50 years ago: Mobutu launches coup in Congo

WORLD SOCIALIST WEB SITE

Joseph Mobutu of Congo (right) with United States President John F. Kennedy at White House, 1963

On November 25, 1965, Congolese military strongman Joseph Mobutu ousted the government of President Joseph Kasavubu in a bloodless, CIA-backed coup. Mobutu declared himself president, announced that the constitution would be altered to make the coup legal, that all political parties would be outlawed for five years, and that elections scheduled for the spring would be cancelled.

The Congo was at the beginning of a brutal dictatorship that would last until 1997. A US proxy in the struggle against liberation movements in southern Africa, Mobutu ruled the former Belgian colony, which he renamed Zaire, on behalf of western mining concerns, which raped the region of its immense mineral wealth and left behind one of the poorest countries in the world. Mobutu personally looted between $4 billion and $15 billion from the Congolese economy.
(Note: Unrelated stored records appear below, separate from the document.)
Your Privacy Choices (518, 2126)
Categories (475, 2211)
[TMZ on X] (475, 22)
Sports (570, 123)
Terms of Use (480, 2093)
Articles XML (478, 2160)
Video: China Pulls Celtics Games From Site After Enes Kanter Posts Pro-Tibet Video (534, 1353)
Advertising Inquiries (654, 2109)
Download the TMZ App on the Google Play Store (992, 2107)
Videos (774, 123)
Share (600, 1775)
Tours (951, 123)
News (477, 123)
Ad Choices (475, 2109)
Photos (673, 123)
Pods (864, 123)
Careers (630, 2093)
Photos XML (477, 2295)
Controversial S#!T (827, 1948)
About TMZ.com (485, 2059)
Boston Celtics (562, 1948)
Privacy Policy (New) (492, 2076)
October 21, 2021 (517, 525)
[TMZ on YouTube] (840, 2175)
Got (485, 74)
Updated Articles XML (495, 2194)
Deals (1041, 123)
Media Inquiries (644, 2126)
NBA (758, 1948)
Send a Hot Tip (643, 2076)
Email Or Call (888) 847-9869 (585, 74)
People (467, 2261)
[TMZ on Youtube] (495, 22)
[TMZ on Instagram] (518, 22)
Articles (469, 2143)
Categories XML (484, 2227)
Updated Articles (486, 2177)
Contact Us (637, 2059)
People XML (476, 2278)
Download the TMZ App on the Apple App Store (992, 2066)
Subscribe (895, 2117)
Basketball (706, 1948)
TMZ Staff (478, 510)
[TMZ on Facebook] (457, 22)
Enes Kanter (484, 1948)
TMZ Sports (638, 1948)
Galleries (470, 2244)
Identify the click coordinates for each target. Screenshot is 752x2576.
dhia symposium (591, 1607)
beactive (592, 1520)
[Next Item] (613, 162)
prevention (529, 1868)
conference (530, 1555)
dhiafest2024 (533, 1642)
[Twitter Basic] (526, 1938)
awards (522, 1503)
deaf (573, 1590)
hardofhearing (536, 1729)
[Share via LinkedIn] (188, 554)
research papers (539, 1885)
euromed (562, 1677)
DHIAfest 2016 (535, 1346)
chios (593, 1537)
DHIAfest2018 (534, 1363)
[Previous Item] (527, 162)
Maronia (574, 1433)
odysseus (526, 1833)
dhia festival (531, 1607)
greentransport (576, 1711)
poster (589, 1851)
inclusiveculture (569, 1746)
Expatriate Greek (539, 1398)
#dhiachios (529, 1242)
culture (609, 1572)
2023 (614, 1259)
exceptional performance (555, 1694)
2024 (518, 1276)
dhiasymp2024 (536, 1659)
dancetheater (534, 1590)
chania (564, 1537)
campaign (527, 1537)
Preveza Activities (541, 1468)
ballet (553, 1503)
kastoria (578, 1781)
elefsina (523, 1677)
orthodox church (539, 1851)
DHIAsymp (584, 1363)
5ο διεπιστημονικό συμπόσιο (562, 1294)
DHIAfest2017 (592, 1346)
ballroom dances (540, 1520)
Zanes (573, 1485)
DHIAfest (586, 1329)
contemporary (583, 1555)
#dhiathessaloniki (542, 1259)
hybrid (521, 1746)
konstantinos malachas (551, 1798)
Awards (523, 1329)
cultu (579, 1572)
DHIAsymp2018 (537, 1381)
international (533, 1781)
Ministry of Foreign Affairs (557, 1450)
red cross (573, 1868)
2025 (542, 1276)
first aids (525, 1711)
Mobutu, 35 at the time of the coup, had been pegged early by the CIA and the US State Department as an ally. Patrice Lumumba, the first prime minister of the Congo when it gained independence from Belgium in 1960, appointed Mobutu as army chief of staff, unaware that the latter was a paid Belgian agent. Mobutu removed Lumumba from office in September 1960, and, in November, handed him over to secessionist forces under Moise Tshombe, who murdered the elected prime minister with the backing of the Eisenhower administration.

Mobutu, promoted in 1961 to major general by Kasavubu, fashioned himself as an anti-communist and received major support from the CIA and the US military as he fought against multiple rebellions and secessionist movements over the next four years.